Copy the entries below word for word, leaving out the pictures.

** begin MATERIALS PROVIDED **

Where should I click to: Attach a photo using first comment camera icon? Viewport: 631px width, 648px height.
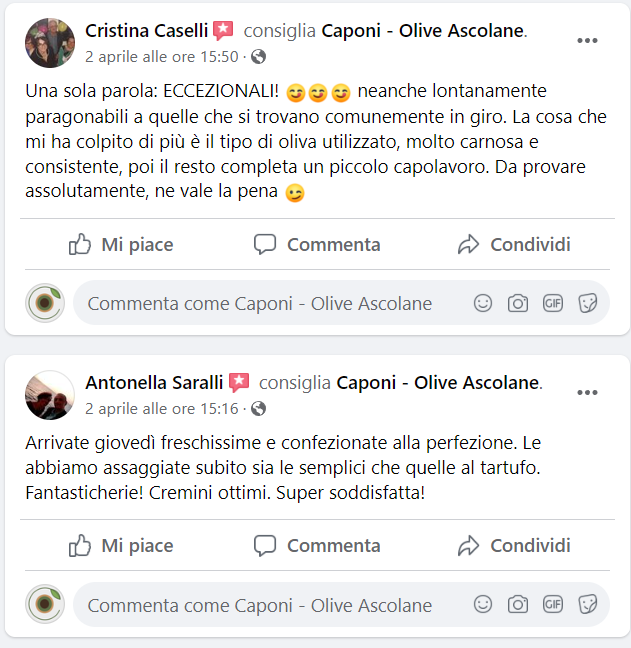518,303
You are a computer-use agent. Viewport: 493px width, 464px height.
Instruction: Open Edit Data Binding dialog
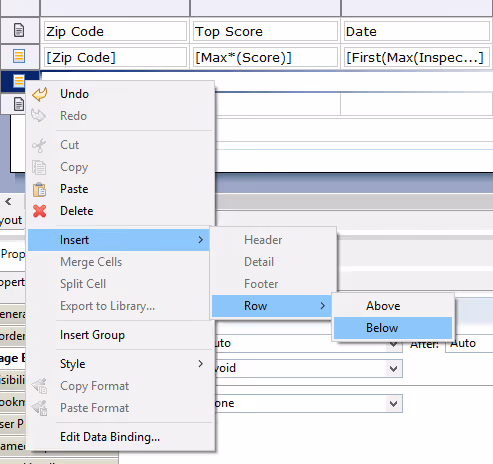[x=110, y=437]
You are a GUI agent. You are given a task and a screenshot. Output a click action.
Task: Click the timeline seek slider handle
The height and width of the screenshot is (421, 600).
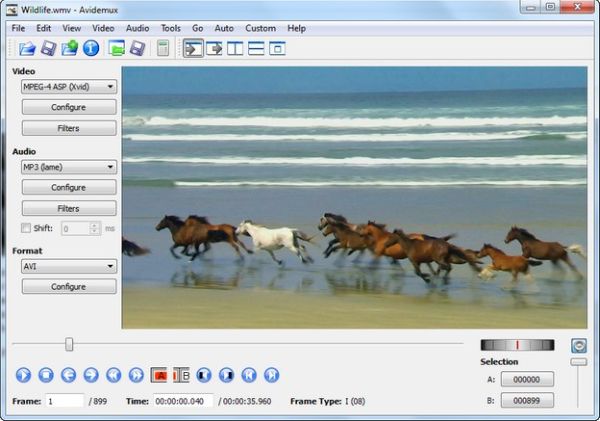click(69, 344)
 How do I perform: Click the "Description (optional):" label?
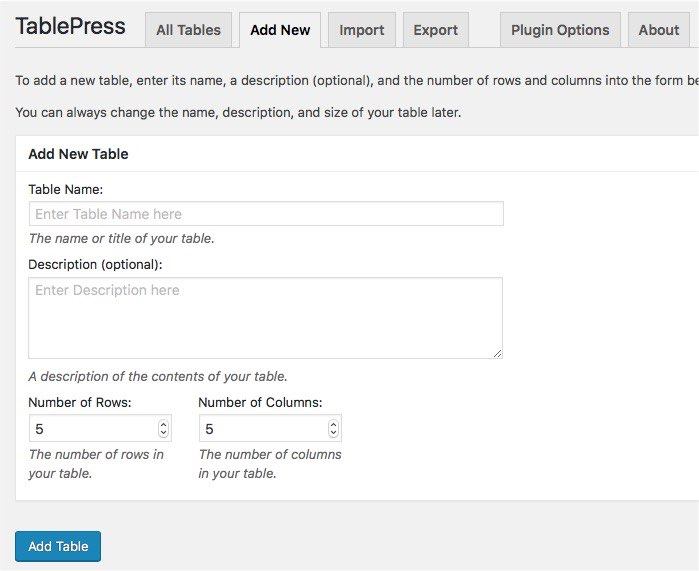[x=95, y=265]
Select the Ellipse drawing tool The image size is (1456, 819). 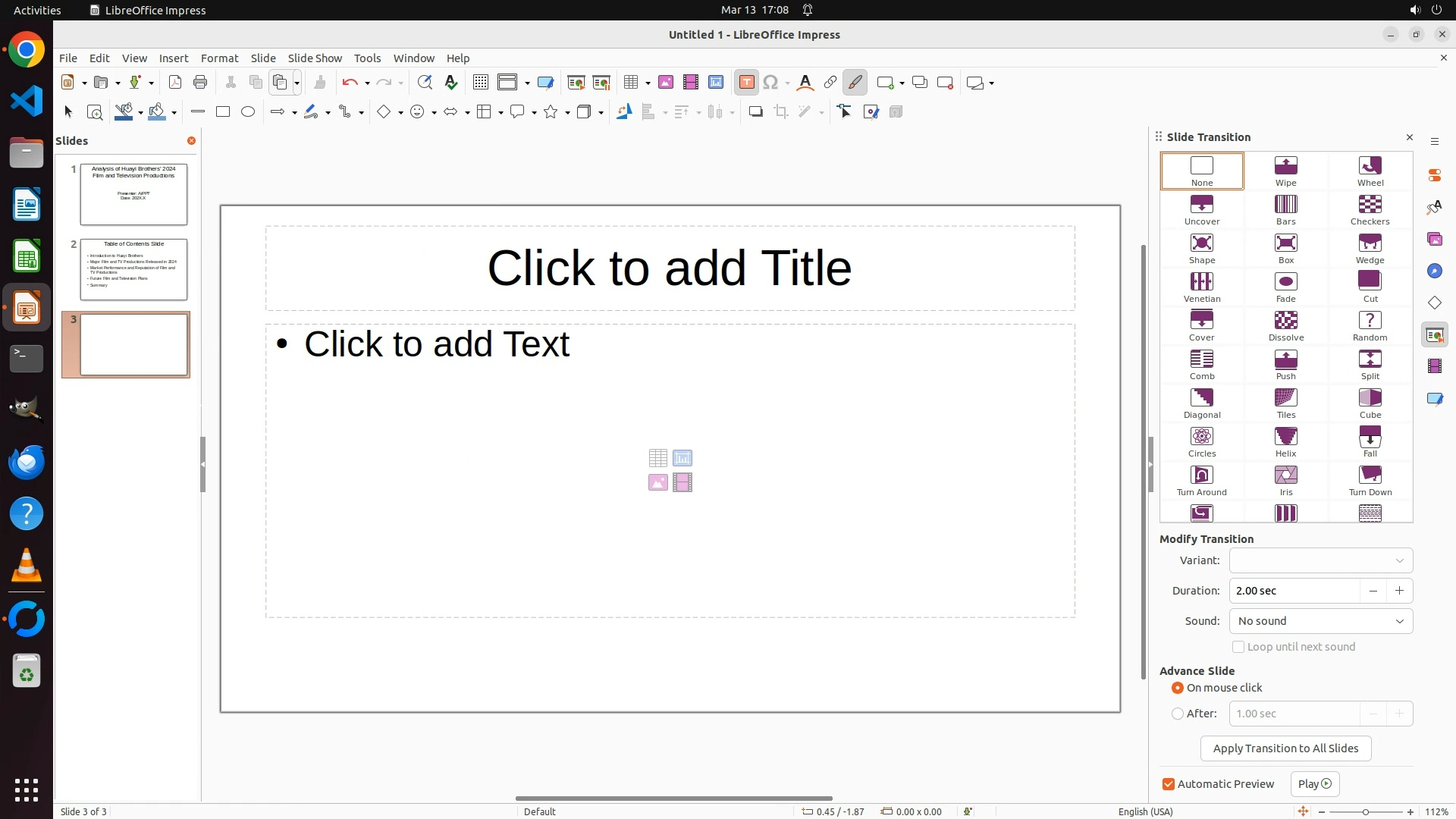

** end MATERIALS PROVIDED **

### WRITTEN SOLUTION
Where should I click to: Attach a photo using first comment camera icon? Viewport: 631px width, 648px height.
518,303
You are a computer-use agent. Viewport: 493px width, 464px height.
Instruction: Open Edit Data Binding dialog
[x=110, y=437]
You are a GUI agent. You are given a task and a screenshot. Output a click action.
Task: Click the timeline seek slider handle
The height and width of the screenshot is (421, 600).
click(69, 344)
 How do I perform: Click the "Description (optional):" label?
[x=95, y=265]
Select the Ellipse drawing tool The image size is (1456, 819). 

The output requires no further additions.